# Touristenfischereischein für Ungarn



## katfischfreak (16. Juni 2021)

Hallo in die Runde,
sofern die äußeren Bedingungen es zulassen wollen wir im August in Ungarn Urlaub machen.
Natürlich muß das Equipment mit. 
Bis zum letzten Urlaub in Ungarn  2017 reichte es den Personalausweis vorzulegen und man bekam die Angelkarte ausgehändigt.
Da ich nur sporadisch nach Ungarn fahre reicht mir der Touristenfischereischein für 90 Tage.

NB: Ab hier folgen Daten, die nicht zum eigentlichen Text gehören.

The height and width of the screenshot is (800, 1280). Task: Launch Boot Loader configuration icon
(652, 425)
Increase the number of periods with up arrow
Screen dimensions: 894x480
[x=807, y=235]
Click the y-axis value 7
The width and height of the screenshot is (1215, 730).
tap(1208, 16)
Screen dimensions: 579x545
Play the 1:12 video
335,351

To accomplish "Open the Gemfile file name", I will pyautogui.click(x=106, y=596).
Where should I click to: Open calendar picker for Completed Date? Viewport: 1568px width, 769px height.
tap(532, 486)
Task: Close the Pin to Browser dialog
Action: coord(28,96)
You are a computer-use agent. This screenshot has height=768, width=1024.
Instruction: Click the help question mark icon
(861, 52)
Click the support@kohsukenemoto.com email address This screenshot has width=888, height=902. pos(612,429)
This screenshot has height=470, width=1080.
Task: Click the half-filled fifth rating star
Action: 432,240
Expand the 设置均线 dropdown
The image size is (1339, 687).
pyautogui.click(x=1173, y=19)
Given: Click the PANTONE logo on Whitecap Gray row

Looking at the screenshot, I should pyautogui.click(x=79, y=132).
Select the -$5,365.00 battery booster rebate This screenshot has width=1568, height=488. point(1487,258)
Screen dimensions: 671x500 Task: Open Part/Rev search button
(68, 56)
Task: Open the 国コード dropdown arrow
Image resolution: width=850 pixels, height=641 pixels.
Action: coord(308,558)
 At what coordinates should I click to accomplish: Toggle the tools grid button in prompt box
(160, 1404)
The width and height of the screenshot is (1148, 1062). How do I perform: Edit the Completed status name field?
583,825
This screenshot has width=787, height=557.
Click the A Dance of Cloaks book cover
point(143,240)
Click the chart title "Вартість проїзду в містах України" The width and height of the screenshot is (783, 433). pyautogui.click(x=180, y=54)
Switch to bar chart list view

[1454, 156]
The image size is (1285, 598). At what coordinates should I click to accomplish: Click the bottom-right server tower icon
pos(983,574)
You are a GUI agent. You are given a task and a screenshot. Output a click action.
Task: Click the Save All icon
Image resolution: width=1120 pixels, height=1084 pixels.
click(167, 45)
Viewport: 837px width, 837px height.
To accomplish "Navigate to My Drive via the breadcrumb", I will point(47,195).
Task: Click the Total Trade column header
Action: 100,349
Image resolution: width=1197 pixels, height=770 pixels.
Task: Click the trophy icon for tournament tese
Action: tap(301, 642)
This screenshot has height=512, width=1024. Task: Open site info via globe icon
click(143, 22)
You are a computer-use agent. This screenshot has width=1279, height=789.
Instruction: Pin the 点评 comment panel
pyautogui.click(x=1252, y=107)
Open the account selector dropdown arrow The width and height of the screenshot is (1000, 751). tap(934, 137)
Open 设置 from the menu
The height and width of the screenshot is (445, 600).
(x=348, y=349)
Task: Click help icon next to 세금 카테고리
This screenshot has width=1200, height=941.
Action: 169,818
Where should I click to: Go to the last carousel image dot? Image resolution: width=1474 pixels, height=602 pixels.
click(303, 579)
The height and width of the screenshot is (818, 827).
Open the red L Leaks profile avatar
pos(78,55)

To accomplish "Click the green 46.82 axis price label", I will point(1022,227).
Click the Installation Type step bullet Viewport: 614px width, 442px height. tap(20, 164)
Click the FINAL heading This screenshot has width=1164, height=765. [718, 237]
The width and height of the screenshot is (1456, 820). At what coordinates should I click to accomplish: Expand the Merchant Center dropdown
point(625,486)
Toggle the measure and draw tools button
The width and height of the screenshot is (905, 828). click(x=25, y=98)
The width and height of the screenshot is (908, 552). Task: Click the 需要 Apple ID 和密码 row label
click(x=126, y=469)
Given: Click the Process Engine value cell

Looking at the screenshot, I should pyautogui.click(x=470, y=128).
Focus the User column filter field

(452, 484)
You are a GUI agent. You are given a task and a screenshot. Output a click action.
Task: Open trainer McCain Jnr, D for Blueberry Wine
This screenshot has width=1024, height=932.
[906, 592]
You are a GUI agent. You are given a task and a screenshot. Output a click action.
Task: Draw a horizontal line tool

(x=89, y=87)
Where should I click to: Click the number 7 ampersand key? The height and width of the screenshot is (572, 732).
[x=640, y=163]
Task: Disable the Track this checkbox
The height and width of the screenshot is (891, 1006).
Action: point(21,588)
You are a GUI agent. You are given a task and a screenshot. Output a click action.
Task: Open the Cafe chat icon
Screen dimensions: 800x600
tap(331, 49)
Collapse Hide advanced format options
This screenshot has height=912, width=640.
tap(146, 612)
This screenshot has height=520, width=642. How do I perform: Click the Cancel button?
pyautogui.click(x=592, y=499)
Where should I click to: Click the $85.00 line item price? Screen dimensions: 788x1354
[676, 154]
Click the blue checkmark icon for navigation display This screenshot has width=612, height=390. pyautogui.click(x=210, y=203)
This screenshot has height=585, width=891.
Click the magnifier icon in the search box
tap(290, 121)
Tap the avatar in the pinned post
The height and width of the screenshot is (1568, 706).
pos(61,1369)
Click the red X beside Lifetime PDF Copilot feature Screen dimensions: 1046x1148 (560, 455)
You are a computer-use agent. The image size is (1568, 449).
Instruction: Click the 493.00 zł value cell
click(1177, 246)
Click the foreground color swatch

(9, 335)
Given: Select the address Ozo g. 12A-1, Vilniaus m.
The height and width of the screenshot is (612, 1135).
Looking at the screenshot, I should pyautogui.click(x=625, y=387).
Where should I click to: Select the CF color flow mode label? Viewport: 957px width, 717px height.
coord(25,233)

Weiß jemand ob man ihn mit der Gebietsangelkarte zusammen bekommt oder ob man sich an Ämter oder Behörden wenden muß.

Grüße von Michael


----------



## XGASTX (26. Juni 2021)

Moin....normalerweise macht man ja den Test...kann dann den Touristenschein ausdrucken,wenn Test bestanden und darf dann mit einer Angel fischen.Den Schein kriegt man dann für 1x mal im Jahr für 90 Tage,mit seinen Daten online.....dann lieber den ungarischen Staatsfischerschein im Angelladen beantragen,deutscher Fischereischein wird zur Vorlage benötigt   ..1 Jahr gültig für kleines Geld......mit 2 Ruten fischen.
Seit diesem Jahr werden die Angelkarten aber meist online im Laden verkauft,ohne ungarischen Wohnsitz ein ganz schönes Procedere und das für jedes Gewässer das zu einem anderen Verein gehört von vorne...dann besser zu einer Tankstelle,Kneipe,Kiosk wo die Karten per Hand ausgestellt werden...da geht es ohne Probleme.
Am Plattensee oder Paylakes kein Plan.
Ich angel meist nur an 3 Gewässern im Nordosten und da geht es wenn man die ganze Anmelderei hinter sich hat ganz einfach.

Gruß
Jens


----------



## phirania (26. Juni 2021)

Aber ohne Regenbogenflagge gibt es keinen Schein....


----------



## Fiete04 (20. Mai 2022)

Ich fliege im Juli nach Ungarn und wollte an einen privaten Karpfensee angeln (Bezahlteich).
Reicht hier mein Deutscher Fischereischein und der Angelschein/Angelerlaubnis die ich vor Ort kaufe ?

Gruß
Thorsten


----------



## XGASTX (20. Juni 2022)

Moin Thorsten,
mach den Touristenschein,ist am sichersten,mit viel Glück reicht der deutsche Schein,wenn es ein Bezahlteich ist kaufst du die Karte eh beim Besitzer,meist direkt am See, dort kann man dann mit 2 Ruten fischen,eine 3 geht manchmal mit Aufpreis.
War jetzt im Mai 3 Wochen in Ungarn,Karpfen läuft wie blöde,Festbleimontage, 2 Tigernüsse am Haar......passt.

Gruß
Jens

Falls Fragen sind,immer raus damit.


----------



## XGASTX (13. August 2022)

Hi Thorsten,
 wie lief es in Ungarn?Manche Seen sind dort ja komplett ausgetrocknet,die kleineren Flüsse führen extrem Niedrigwasser.

Gruß
Jens


----------



## XGASTX (6. November 2022)

Moin,
durch die hohen Satzkarpfenpreise steigen in Ungarn nächstes Jahr die Kartenpreise für viele Paylakes bis zu 80 %,im Schnitt kostete eine Tageskarte dieses Jahr 12 Euro(4800 Forint),2023 dann bis zu 22 Euro.
Grund sind die Futterkosten in den Karpfenzuchten,die Einkaufspreise müssen die Betreiber weitergeben.
Also wenn nächstes Jahr Ungarn als Angelziel auf der Liste steht,nicht wundern.
Das gilt nicht für freie Gewässer.

Gruß
Jens


----------